In this study although, a seropositivity against BHV-1 was detected at a rate of 21.2%, a lower antigen prevelance (0.8% (2/250)) was found at the end of examining 250 nasal swap samples from the same animals by commercially obtained antigen ELISA (Table 1). Besides, antibody presence particular to BHV-1 couldn’t be detected in blood serum samples of these two antigen positive animals. This condition shows us that these two animals were acute-infected.

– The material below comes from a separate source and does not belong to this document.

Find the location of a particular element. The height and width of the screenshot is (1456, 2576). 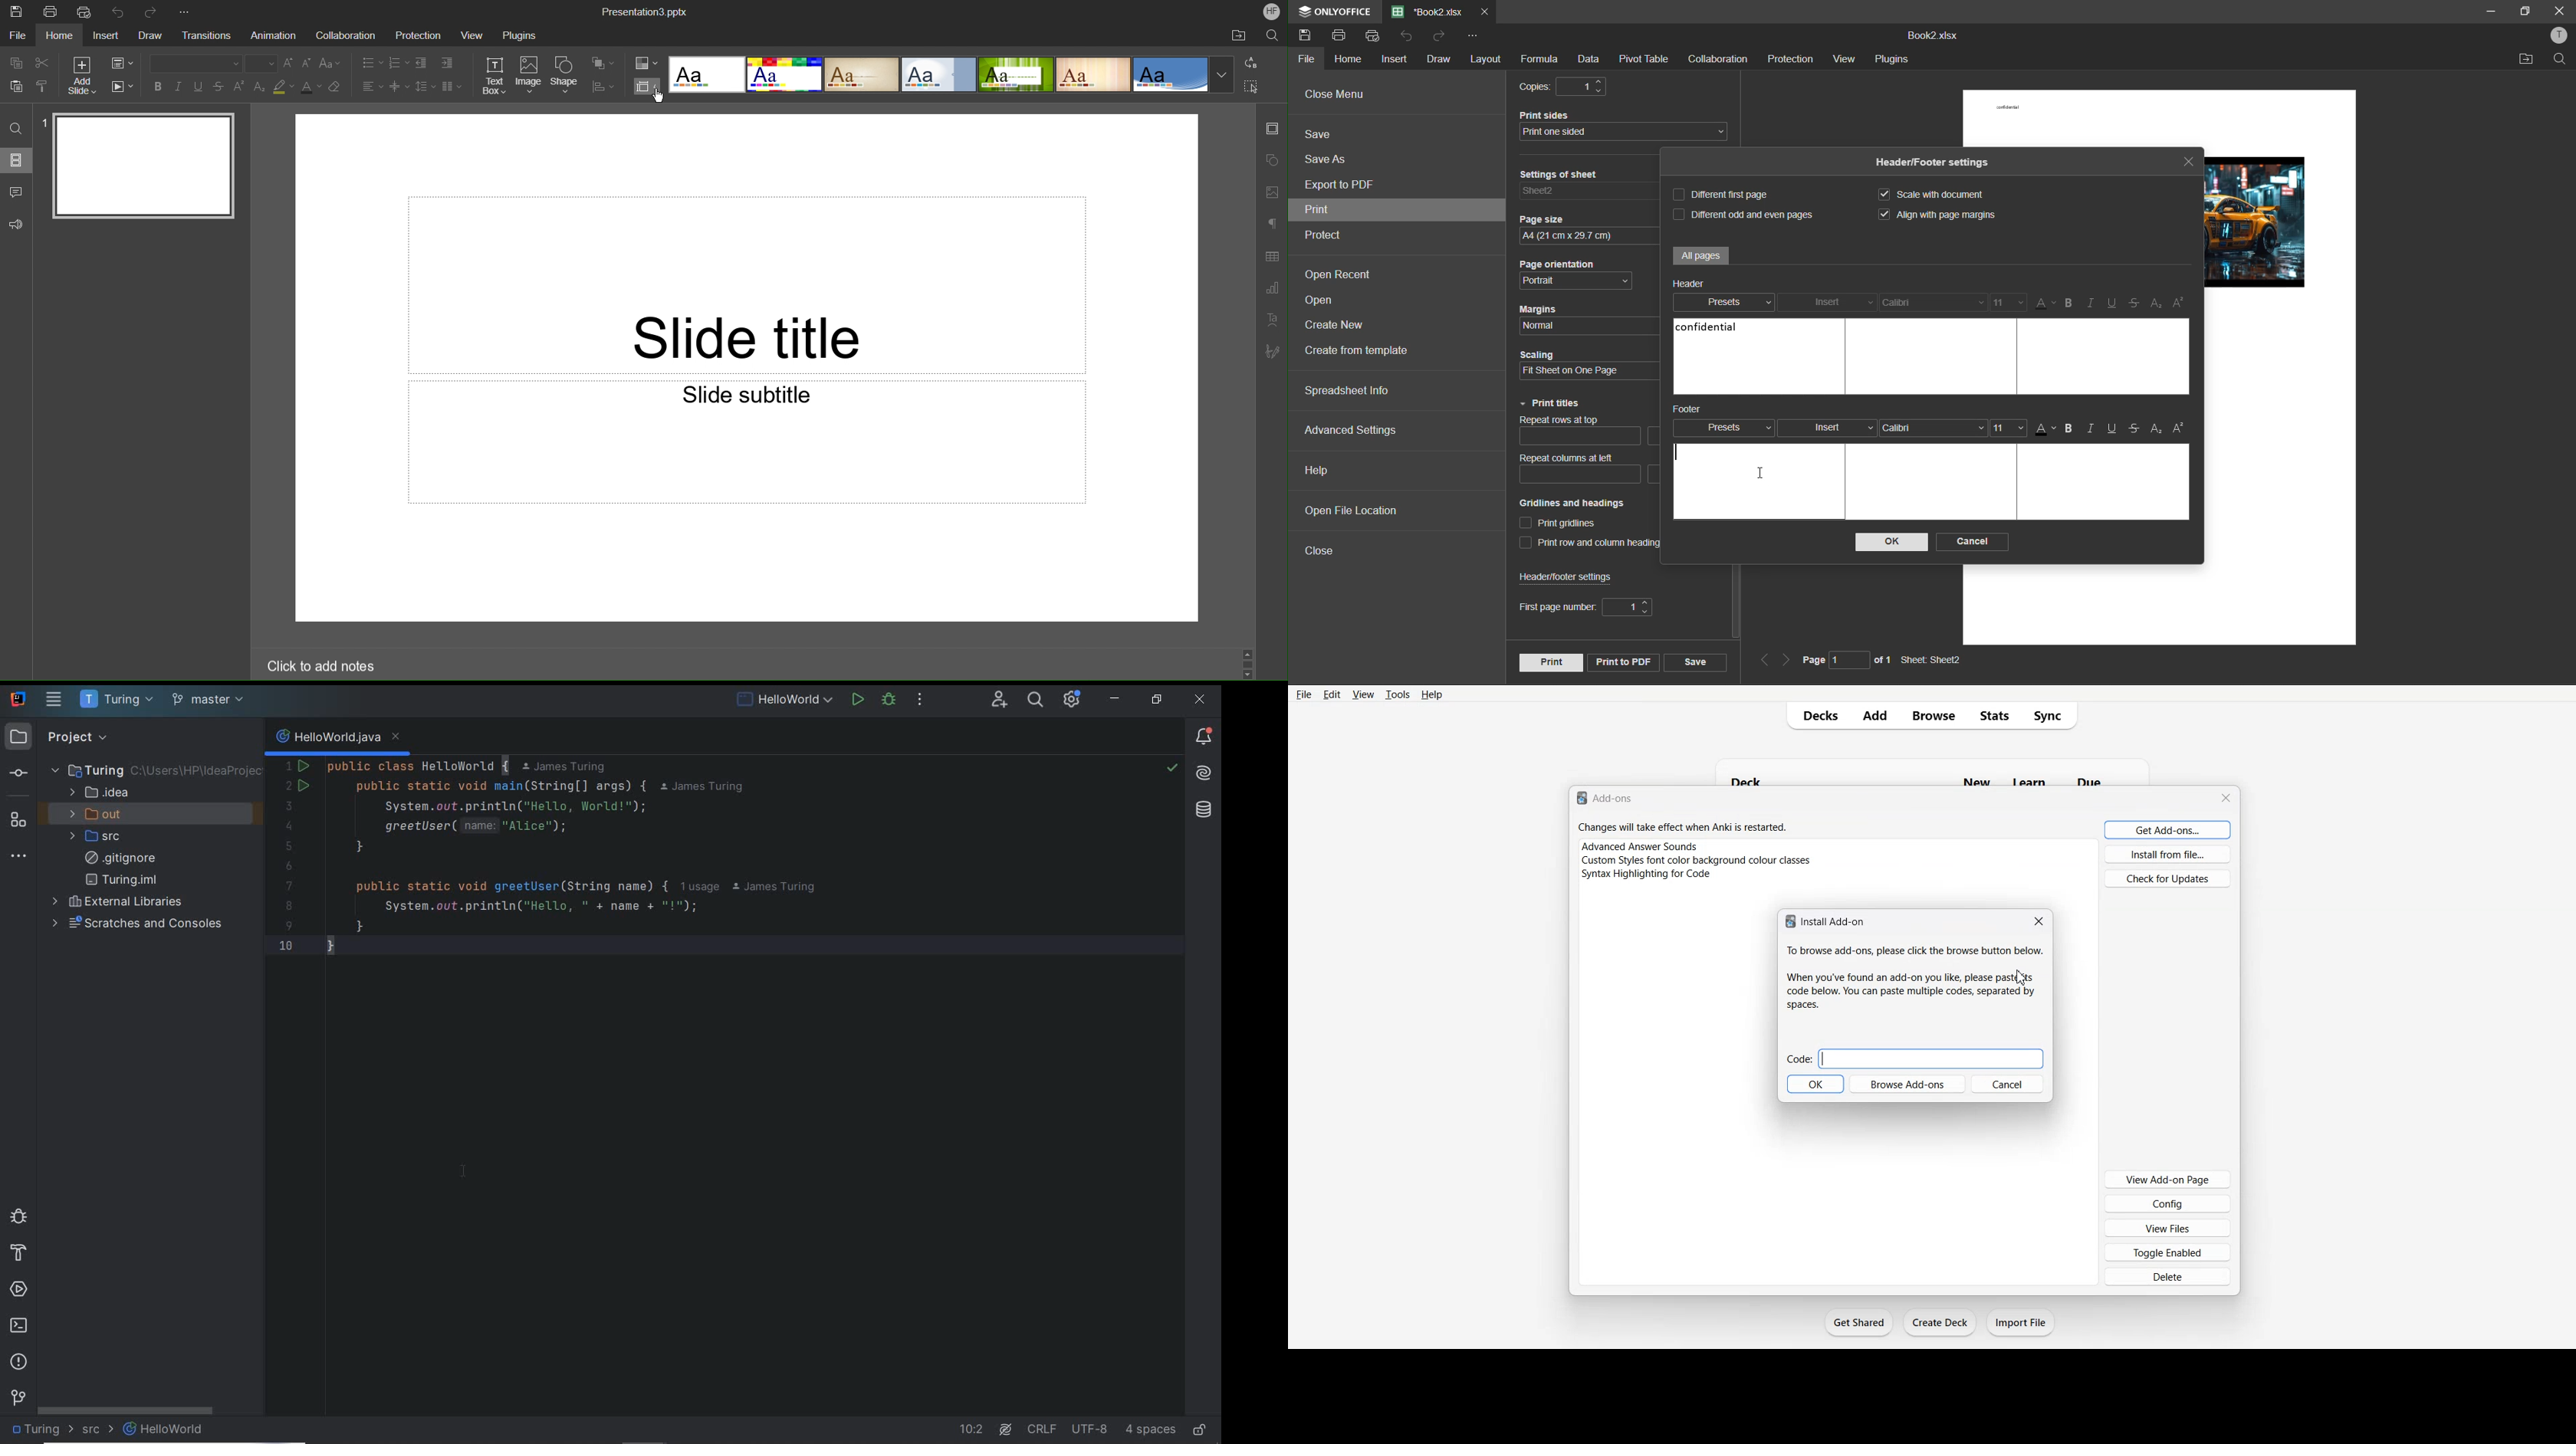

Toggle Enabled is located at coordinates (2167, 1252).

Following BHV-1 infection, the virus becomes latent in ganglions and the animal remains seropositive all life long, the virus can be reactivated by stress and such animals are possible to spread the virus around the environment periodically (OIE, 2008). This phenomena might have caused the positive samples to have been detected at lower rates in detecting viral antigens by ELISA. As a matter of fact, to detect BHV-1 prevelance in cattle dispatched to market in Southern state of Zambia, Mweene et al. (2003) studied 116 nasal secretion samples by direct Fluorescent Antibody Test (FAT) while they studied the blood samples from the same cattle by commercially obtained ELISA kit found the average prevelance of BHV-1 antibodies as 48.28% (56/116) and found the prevelance of BHV-1 antigens as 23.28% (27/116). On the other hand, the reason for detecting a lower antigen prevelance rate than antibody prevelance rate in sampled animals may be because sensitivity and specifity of antigen-ELISA was less than the other methods (virus isolation and PCR) used to diagnose the virus directly. For detecting antigens specific to BHV-1, Mahmoud and Ahmed (2009) stated that PCR was more sensitive, faster and more effective than methods used to diagnose the virus quickly and antibody-ELISA was more sensitive in detecting BHV-1 antibodies. Therefore, in detecting antigen presence particular to BHV-1 using PCR as well as antigen-ELISA could be favorable in detecting latent infections in cattle.

CONCLUSION

Consequently, BHV-1 infection/extensity in cattle owned by family enterprises in Iskilip region was determined and it was agreed that serious precautions should be taken to control the infection.

ACKNOWLEDGEMENT

This study was supported by the Scientific Research Projects Commission of Selcuk University (Project number: 09201062).